Lo único que alcanzamos a entender desde nuestra miseria, es que Cristo es el Siervo de Yahvé que carga con el odio, la violencia y la infidelidad de los hombres, para liberarlos de su egoísmo; para regenerarlos y hacerlos capaces de participar en el amor divino. En Cristo crucificado, “Dios se apropiará el mal del pueblo, su enfermedad y muerte”,[3] para devolverles la salud. En vez de exigir a los hombres la ofrenda de sus vidas en el nombre del Padre, Jesús “ofreció su vida como sacrificio por el pecado” (Is 53, 10). En eso se mostró el carácter ilimitado e incondicional del Dios enamorado que, siendo inocente, se hizo pecado para liberar a los hombres de pecado.
¿Qué le toca hacer al cristiano, para convertirse en discípulo de Jesús crucificado? No se trata de buscar cruces artificiales; es innecesario. Cada día va acompañado de su tentación: la enfermedad, el abandono, la soledad, la conciencia de la propia imperfección moral, el deseo de obrar el bien absoluto sin ser capaz de ello, el temor, la injusticia nacida del egoísmo, etcétera. A cada instante nuestra fe está siendo probada.
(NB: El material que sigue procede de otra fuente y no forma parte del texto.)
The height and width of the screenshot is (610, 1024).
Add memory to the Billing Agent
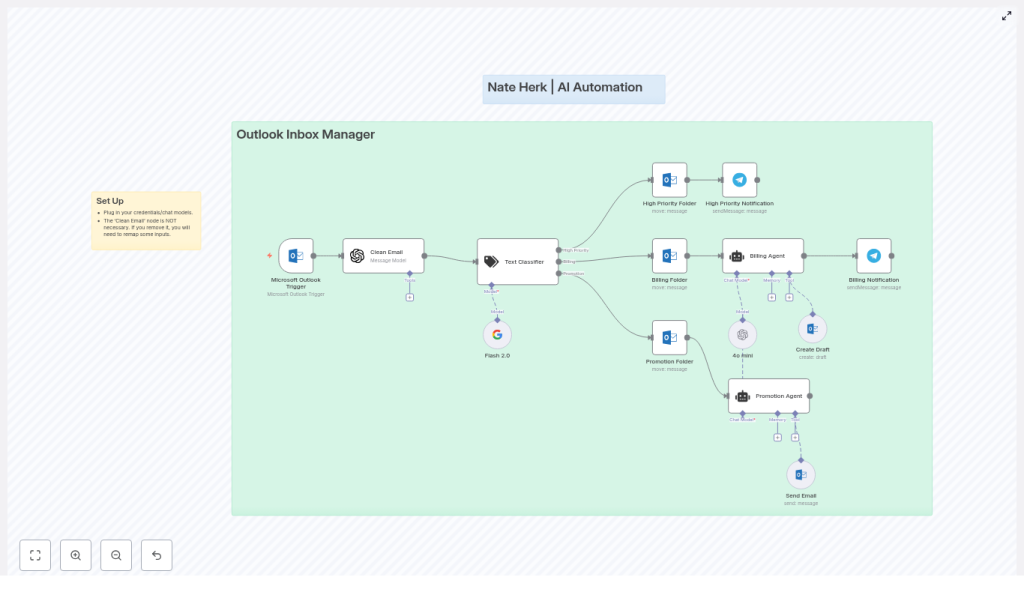click(x=771, y=297)
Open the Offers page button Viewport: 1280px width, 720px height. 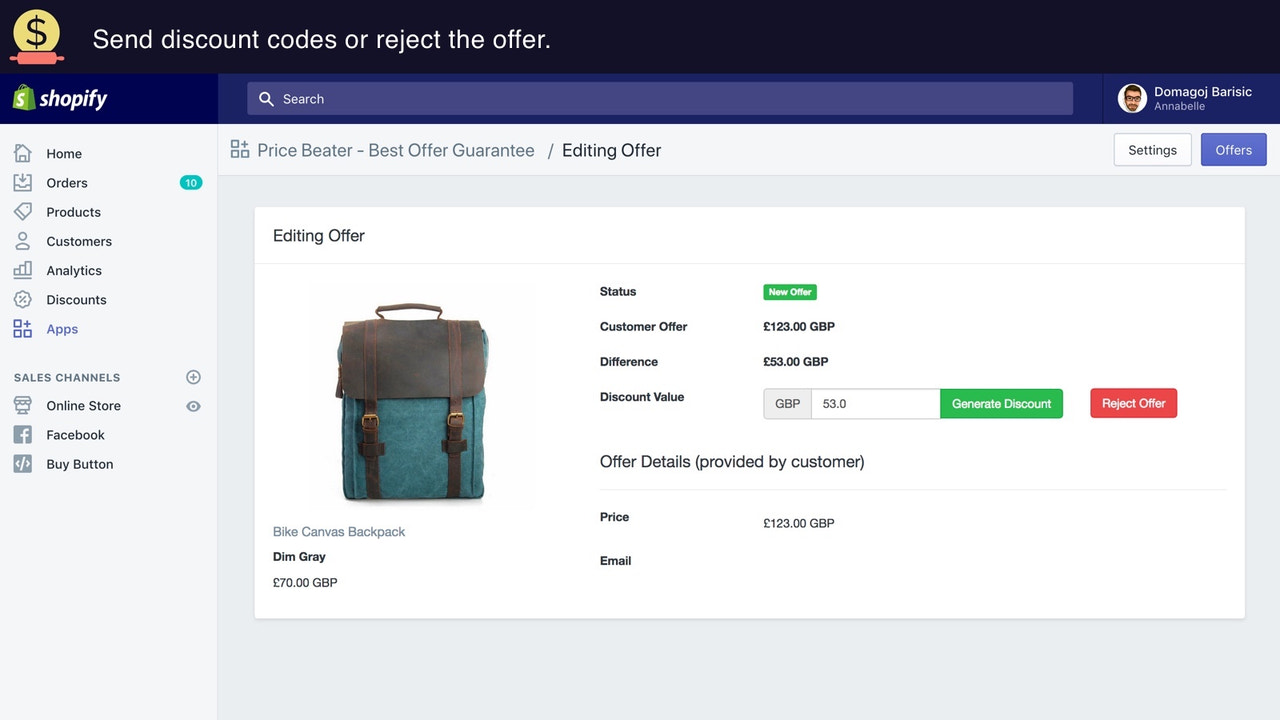tap(1233, 149)
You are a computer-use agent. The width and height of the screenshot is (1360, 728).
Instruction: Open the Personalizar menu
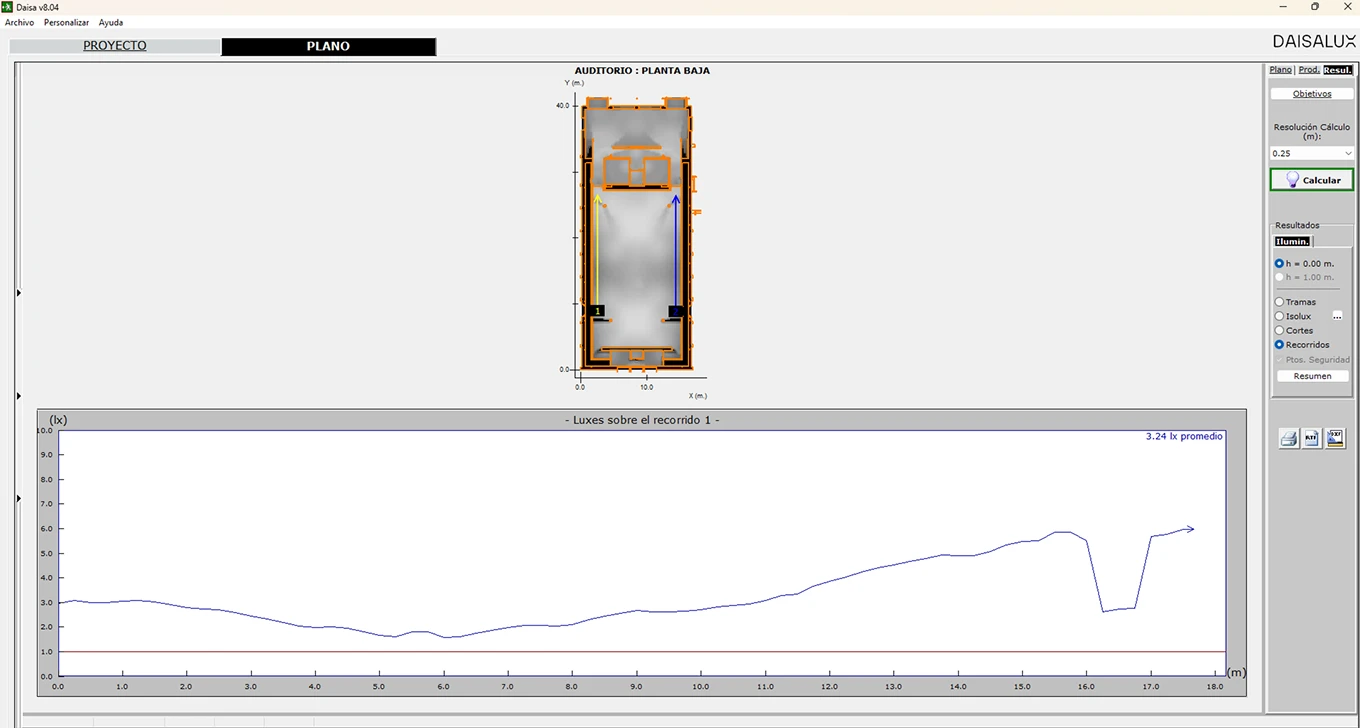click(x=66, y=22)
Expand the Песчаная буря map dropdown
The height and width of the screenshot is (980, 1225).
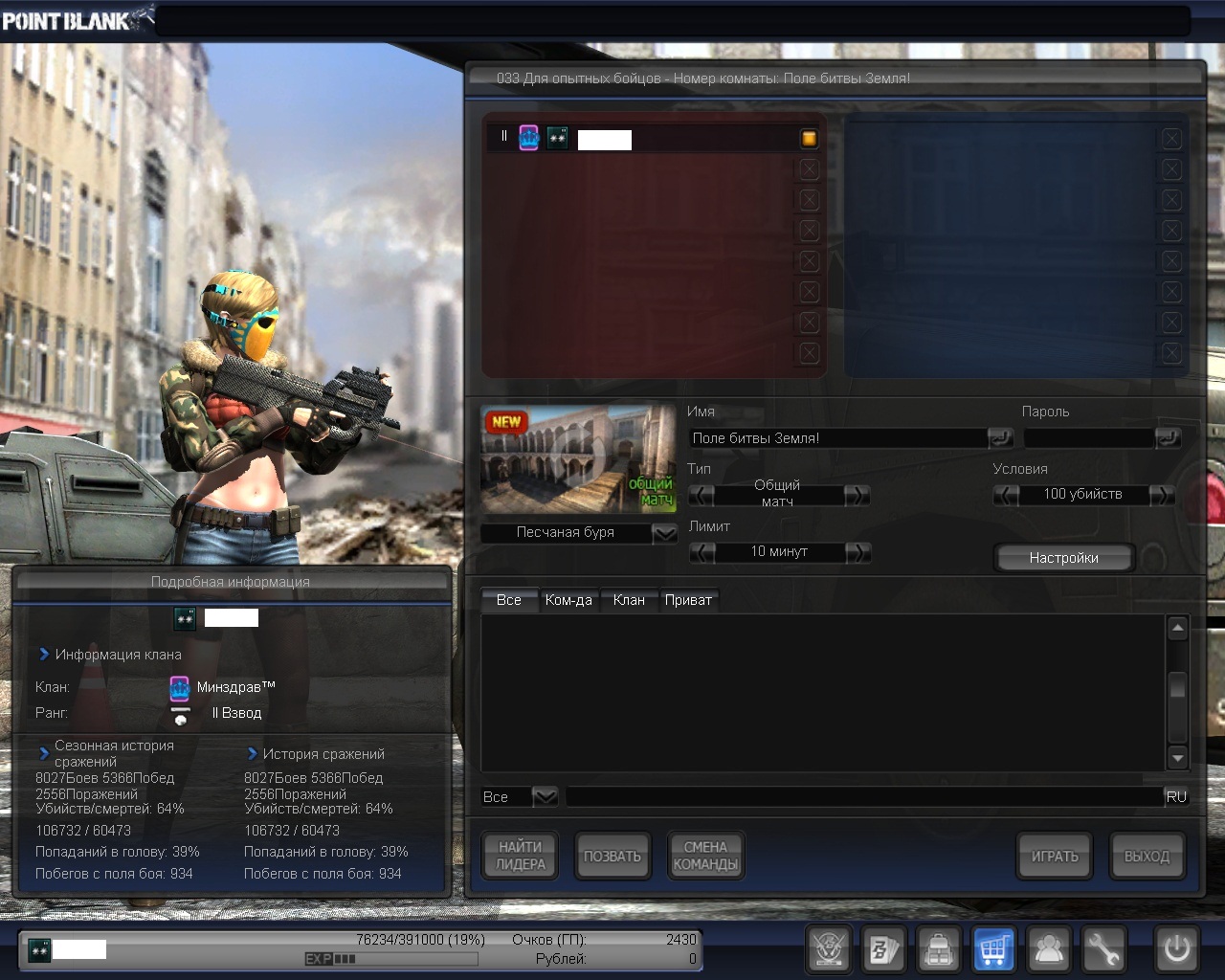[664, 533]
Depende de nosotros decidir si, teniendo claro que Cristo fue el Siervo de Yahvé que murió por nosotros, hacemos cuanto está en nuestro poder para bajar a Jesús del madero o si, a semejanza de quienes los pusieron en la cruz, levantamos la mano para dar otro martillazo y clavamos en la cruz a Aquel que sólo por amor y para amar vino al mundo.
Cada acto de amor al prójimo es una oportunidad para aflojar los clavos de Cristo crucificado; para hacer que la Pasión y la muerte de cruz de Jesús, cobren sentido. Pues el lugar donde se ejercita la caridad, es el prójimo. El hermano es el rostro finito de Dios.
[1] San Juan de la Cruz, “Un Pastorcico”, en Obras Completas, Madrid, Biblioteca de Autores Cristianos, 1994, p. 114 (canción 5). En adelante me referiré al poema mediante la sigla P, seguida del número correspondiente a la canción.
[2] P 1.
[3] F. Martínez, “He creído en el amor”, Barcelona, Herder, 2000, p. 42.